- [WHAT IS ASKED]:
Can you copy every one of the following records word for word, without changing a single character?

- [RECORDS FOR THIS EXERCISE]:
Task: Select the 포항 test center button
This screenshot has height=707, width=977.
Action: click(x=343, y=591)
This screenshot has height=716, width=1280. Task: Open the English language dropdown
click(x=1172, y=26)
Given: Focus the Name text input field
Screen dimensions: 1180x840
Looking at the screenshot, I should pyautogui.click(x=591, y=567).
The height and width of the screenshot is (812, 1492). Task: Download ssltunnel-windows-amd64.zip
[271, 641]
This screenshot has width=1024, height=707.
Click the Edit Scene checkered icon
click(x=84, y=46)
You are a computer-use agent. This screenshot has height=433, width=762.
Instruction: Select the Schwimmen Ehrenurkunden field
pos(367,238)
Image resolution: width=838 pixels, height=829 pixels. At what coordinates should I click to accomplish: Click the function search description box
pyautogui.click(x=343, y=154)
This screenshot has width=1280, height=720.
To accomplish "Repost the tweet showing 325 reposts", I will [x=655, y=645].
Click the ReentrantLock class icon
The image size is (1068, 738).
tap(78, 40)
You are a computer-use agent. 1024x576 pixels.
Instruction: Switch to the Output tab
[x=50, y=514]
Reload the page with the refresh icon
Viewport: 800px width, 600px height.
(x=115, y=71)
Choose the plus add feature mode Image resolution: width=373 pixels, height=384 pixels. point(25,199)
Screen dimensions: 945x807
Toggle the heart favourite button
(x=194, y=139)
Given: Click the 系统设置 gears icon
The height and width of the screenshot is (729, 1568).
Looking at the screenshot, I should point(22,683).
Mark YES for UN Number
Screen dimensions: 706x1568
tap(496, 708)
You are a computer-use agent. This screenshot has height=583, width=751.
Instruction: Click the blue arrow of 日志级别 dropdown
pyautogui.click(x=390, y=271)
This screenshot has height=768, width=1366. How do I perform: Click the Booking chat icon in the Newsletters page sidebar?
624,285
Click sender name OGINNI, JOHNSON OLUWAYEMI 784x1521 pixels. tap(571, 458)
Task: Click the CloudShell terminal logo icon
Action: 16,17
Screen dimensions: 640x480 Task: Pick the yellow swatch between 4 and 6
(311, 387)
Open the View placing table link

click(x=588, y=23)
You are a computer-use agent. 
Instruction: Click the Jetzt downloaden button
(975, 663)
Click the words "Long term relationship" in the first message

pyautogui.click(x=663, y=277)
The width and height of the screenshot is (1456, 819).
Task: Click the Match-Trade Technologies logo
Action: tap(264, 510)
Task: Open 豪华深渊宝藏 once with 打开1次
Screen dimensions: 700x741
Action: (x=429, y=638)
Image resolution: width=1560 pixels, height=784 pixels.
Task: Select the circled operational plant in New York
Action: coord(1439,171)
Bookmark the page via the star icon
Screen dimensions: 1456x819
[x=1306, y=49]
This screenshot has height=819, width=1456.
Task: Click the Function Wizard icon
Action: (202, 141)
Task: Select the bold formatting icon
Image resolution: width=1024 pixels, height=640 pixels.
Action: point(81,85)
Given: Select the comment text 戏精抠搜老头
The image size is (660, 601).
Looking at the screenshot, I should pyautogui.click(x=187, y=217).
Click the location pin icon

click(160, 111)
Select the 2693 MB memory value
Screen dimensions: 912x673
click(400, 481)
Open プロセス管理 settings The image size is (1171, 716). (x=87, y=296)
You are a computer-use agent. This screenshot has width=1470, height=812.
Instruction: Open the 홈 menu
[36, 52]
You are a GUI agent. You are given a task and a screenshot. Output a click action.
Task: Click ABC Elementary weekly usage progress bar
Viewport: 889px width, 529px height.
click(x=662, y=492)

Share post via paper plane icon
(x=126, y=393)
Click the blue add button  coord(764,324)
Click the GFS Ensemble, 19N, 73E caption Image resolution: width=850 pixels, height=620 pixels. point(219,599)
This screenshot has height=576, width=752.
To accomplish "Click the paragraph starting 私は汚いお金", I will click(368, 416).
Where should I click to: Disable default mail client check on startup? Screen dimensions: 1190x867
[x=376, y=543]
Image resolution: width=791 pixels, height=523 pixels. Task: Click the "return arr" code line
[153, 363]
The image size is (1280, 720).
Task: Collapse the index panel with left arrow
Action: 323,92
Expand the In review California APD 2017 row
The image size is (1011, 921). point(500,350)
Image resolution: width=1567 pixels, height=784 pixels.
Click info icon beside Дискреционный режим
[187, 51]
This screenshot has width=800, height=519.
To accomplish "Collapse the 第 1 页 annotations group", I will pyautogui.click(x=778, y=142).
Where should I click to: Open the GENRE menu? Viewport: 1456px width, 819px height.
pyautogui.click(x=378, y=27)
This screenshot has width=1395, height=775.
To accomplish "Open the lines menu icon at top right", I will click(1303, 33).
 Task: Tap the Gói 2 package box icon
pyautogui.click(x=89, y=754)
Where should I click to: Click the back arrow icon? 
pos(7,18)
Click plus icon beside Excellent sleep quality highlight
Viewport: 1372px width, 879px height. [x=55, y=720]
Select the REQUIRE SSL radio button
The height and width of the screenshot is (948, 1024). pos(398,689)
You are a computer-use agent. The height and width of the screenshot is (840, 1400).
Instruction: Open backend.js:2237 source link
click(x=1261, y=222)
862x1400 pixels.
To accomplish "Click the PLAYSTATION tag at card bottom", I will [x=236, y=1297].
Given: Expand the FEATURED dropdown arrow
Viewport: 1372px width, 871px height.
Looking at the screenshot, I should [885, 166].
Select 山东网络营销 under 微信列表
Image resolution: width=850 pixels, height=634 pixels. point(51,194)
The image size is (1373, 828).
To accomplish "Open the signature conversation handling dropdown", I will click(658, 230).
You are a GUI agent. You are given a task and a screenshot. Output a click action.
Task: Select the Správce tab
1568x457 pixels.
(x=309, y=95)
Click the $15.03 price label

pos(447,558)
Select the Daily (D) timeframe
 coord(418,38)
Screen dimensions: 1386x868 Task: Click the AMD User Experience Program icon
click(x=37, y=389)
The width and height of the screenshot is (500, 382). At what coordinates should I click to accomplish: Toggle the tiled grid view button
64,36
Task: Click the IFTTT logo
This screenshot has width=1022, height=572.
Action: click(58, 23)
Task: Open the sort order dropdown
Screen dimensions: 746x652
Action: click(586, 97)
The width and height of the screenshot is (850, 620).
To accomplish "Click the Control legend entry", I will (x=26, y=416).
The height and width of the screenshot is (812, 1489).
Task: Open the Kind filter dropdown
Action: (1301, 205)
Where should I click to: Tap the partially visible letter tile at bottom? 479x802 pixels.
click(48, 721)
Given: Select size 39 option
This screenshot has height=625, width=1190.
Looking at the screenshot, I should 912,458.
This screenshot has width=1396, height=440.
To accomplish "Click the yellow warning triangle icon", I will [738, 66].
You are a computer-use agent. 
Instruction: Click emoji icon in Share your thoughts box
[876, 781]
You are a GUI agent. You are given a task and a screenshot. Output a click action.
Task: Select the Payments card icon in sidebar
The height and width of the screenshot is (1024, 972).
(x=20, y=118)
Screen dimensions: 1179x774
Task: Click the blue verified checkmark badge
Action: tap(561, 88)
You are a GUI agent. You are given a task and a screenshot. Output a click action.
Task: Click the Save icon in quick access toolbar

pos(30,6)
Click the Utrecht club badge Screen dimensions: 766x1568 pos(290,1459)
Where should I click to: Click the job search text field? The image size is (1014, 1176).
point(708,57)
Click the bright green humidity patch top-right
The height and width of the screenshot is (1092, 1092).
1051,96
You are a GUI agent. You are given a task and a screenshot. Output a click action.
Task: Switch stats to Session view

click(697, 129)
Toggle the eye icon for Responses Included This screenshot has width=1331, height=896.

- [RESULT OF THIS EXERCISE]:
Task: Select the 포항 test center button
This screenshot has height=707, width=977.
Action: click(x=343, y=591)
This screenshot has height=716, width=1280. Task: Open the English language dropdown
click(x=1172, y=26)
Given: Focus the Name text input field
Screen dimensions: 1180x840
Looking at the screenshot, I should pyautogui.click(x=591, y=567).
The height and width of the screenshot is (812, 1492). Task: Download ssltunnel-windows-amd64.zip
[271, 641]
This screenshot has width=1024, height=707.
Click the Edit Scene checkered icon
click(x=84, y=46)
You are a computer-use agent. This screenshot has height=433, width=762.
Instruction: Select the Schwimmen Ehrenurkunden field
pos(367,238)
Image resolution: width=838 pixels, height=829 pixels. At what coordinates should I click to accomplish: Click the function search description box
pyautogui.click(x=343, y=154)
This screenshot has width=1280, height=720.
To accomplish "Repost the tweet showing 325 reposts", I will [x=655, y=645].
Click the ReentrantLock class icon
The image size is (1068, 738).
tap(78, 40)
You are a computer-use agent. 1024x576 pixels.
Instruction: Switch to the Output tab
[x=50, y=514]
Reload the page with the refresh icon
Viewport: 800px width, 600px height.
(x=115, y=71)
Choose the plus add feature mode Image resolution: width=373 pixels, height=384 pixels. point(25,199)
Screen dimensions: 945x807
Toggle the heart favourite button
(x=194, y=139)
Given: Click the 系统设置 gears icon
The height and width of the screenshot is (729, 1568).
Looking at the screenshot, I should point(22,683).
Mark YES for UN Number
Screen dimensions: 706x1568
tap(496, 708)
You are a computer-use agent. This screenshot has height=583, width=751.
Instruction: Click the blue arrow of 日志级别 dropdown
pyautogui.click(x=390, y=271)
This screenshot has height=768, width=1366. How do I perform: Click the Booking chat icon in the Newsletters page sidebar?
624,285
Click sender name OGINNI, JOHNSON OLUWAYEMI 784x1521 pixels. tap(571, 458)
Task: Click the CloudShell terminal logo icon
Action: 16,17
Screen dimensions: 640x480 Task: Pick the yellow swatch between 4 and 6
(311, 387)
Open the View placing table link

click(x=588, y=23)
You are a computer-use agent. 
Instruction: Click the Jetzt downloaden button
(975, 663)
Click the words "Long term relationship" in the first message

pyautogui.click(x=663, y=277)
The width and height of the screenshot is (1456, 819).
Task: Click the Match-Trade Technologies logo
Action: tap(264, 510)
Task: Open 豪华深渊宝藏 once with 打开1次
Screen dimensions: 700x741
Action: (x=429, y=638)
Image resolution: width=1560 pixels, height=784 pixels.
Task: Select the circled operational plant in New York
Action: coord(1439,171)
Bookmark the page via the star icon
Screen dimensions: 1456x819
[x=1306, y=49]
This screenshot has height=819, width=1456.
Task: Click the Function Wizard icon
Action: (202, 141)
Task: Select the bold formatting icon
Image resolution: width=1024 pixels, height=640 pixels.
Action: point(81,85)
Given: Select the comment text 戏精抠搜老头
The image size is (660, 601).
Looking at the screenshot, I should pyautogui.click(x=187, y=217).
Click the location pin icon

click(160, 111)
Select the 2693 MB memory value
Screen dimensions: 912x673
click(400, 481)
Open プロセス管理 settings The image size is (1171, 716). (x=87, y=296)
You are a computer-use agent. This screenshot has width=1470, height=812.
Instruction: Open the 홈 menu
[36, 52]
You are a GUI agent. You are given a task and a screenshot. Output a click action.
Task: Click ABC Elementary weekly usage progress bar
Viewport: 889px width, 529px height.
click(x=662, y=492)

Share post via paper plane icon
(x=126, y=393)
Click the blue add button  coord(764,324)
Click the GFS Ensemble, 19N, 73E caption Image resolution: width=850 pixels, height=620 pixels. point(219,599)
This screenshot has height=576, width=752.
To accomplish "Click the paragraph starting 私は汚いお金", I will click(368, 416).
Where should I click to: Disable default mail client check on startup? Screen dimensions: 1190x867
[x=376, y=543]
Image resolution: width=791 pixels, height=523 pixels. Task: Click the "return arr" code line
[153, 363]
The image size is (1280, 720).
Task: Collapse the index panel with left arrow
Action: 323,92
Expand the In review California APD 2017 row
The image size is (1011, 921). point(500,350)
Image resolution: width=1567 pixels, height=784 pixels.
Click info icon beside Дискреционный режим
[187, 51]
This screenshot has width=800, height=519.
To accomplish "Collapse the 第 1 页 annotations group", I will pyautogui.click(x=778, y=142).
Where should I click to: Open the GENRE menu? Viewport: 1456px width, 819px height.
pyautogui.click(x=378, y=27)
This screenshot has width=1395, height=775.
To accomplish "Open the lines menu icon at top right", I will click(1303, 33).
 Task: Tap the Gói 2 package box icon
pyautogui.click(x=89, y=754)
Where should I click to: Click the back arrow icon? 
pos(7,18)
Click plus icon beside Excellent sleep quality highlight
Viewport: 1372px width, 879px height. [x=55, y=720]
Select the REQUIRE SSL radio button
The height and width of the screenshot is (948, 1024). pos(398,689)
You are a computer-use agent. The height and width of the screenshot is (840, 1400).
Instruction: Open backend.js:2237 source link
click(x=1261, y=222)
862x1400 pixels.
To accomplish "Click the PLAYSTATION tag at card bottom", I will [x=236, y=1297].
Given: Expand the FEATURED dropdown arrow
Viewport: 1372px width, 871px height.
Looking at the screenshot, I should [885, 166].
Select 山东网络营销 under 微信列表
Image resolution: width=850 pixels, height=634 pixels. point(51,194)
The image size is (1373, 828).
To accomplish "Open the signature conversation handling dropdown", I will click(658, 230).
You are a GUI agent. You are given a task and a screenshot. Output a click action.
Task: Select the Správce tab
1568x457 pixels.
(x=309, y=95)
Click the $15.03 price label

pos(447,558)
Select the Daily (D) timeframe
 coord(418,38)
Screen dimensions: 1386x868 Task: Click the AMD User Experience Program icon
click(x=37, y=389)
The width and height of the screenshot is (500, 382). At what coordinates should I click to accomplish: Toggle the tiled grid view button
64,36
Task: Click the IFTTT logo
This screenshot has width=1022, height=572.
Action: click(58, 23)
Task: Open the sort order dropdown
Screen dimensions: 746x652
Action: click(586, 97)
The width and height of the screenshot is (850, 620).
To accomplish "Click the Control legend entry", I will (x=26, y=416).
The height and width of the screenshot is (812, 1489).
Task: Open the Kind filter dropdown
Action: (1301, 205)
Where should I click to: Tap the partially visible letter tile at bottom? 479x802 pixels.
click(48, 721)
Given: Select size 39 option
This screenshot has height=625, width=1190.
Looking at the screenshot, I should 912,458.
This screenshot has width=1396, height=440.
To accomplish "Click the yellow warning triangle icon", I will [738, 66].
You are a computer-use agent. 
Instruction: Click emoji icon in Share your thoughts box
[876, 781]
You are a GUI agent. You are given a task and a screenshot. Output a click action.
Task: Select the Payments card icon in sidebar
The height and width of the screenshot is (1024, 972).
(x=20, y=118)
Screen dimensions: 1179x774
Task: Click the blue verified checkmark badge
Action: tap(561, 88)
You are a GUI agent. You are given a task and a screenshot. Output a click action.
Task: Click the Save icon in quick access toolbar

pos(30,6)
Click the Utrecht club badge Screen dimensions: 766x1568 pos(290,1459)
Where should I click to: Click the job search text field? The image size is (1014, 1176).
point(708,57)
Click the bright green humidity patch top-right
The height and width of the screenshot is (1092, 1092).
1051,96
You are a GUI agent. You are given a task and a screenshot. Output a click action.
Task: Switch stats to Session view

click(697, 129)
Toggle the eye icon for Responses Included This screenshot has width=1331, height=896.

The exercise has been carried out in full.